*Stated task*.
Retype the data below verbatim, beginning at the line that contains "You are a GUI" and stopping after the line that contains "coord(1260,37)".

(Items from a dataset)
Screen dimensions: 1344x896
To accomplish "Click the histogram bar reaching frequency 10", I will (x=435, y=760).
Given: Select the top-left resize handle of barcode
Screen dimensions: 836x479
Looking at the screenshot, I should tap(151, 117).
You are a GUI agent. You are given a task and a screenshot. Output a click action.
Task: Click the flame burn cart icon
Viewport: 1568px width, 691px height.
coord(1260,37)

---

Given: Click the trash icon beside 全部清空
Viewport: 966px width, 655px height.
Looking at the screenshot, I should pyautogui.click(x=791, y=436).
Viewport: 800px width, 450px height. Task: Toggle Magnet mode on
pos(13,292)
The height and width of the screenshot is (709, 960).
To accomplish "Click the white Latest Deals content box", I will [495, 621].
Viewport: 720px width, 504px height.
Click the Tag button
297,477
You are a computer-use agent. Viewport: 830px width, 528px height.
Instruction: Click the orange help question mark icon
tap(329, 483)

*In response*.
You are a GUI agent. You are given a task and a screenshot. Output a click action.
Task: Click the flame burn cart icon
Viewport: 1568px width, 691px height.
coord(1260,37)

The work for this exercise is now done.